The National Greyhound Racing Club (NGRC) released the annual returns, with totalisator turnover at £106,011,494 and attendances recorded at 4,395,973 from 5477 meetings.

John McGee won the Greyhound Trainer of the Year for the second successive year. Waltham Abbey now trained by Ernie Gaskin (formerly Adam Jackson) was voted Greyhound of the Year after winning the Grand Prix at Walthamstow Stadium.
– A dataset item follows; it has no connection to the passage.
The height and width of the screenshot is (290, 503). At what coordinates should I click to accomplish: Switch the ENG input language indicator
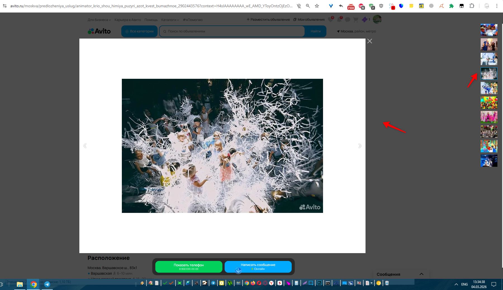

The award failed to go the winners of a Derby due to the fact that all three were won by the Irish; they were the 1989 English Greyhound Derby (Lartigue Note), the 1989 Scottish Greyhound Derby (Airmount Grand) and the 1989 Irish Greyhound Derby (Manorville Magic), the latter was voted Irish Greyhound of the Year.

==Tracks==
The Greyhound Racing Association (GRA} invested £1 million into Hall Green, mainly extending the restaurant. The Peterborough management also unveiled their new raceview restaurant costing £500,000. Terry Corden sold the Sheffield lease; he was forced to do so after the council closed the stadium due to new safety measures. This was as a direct result of the Hillsborough disaster.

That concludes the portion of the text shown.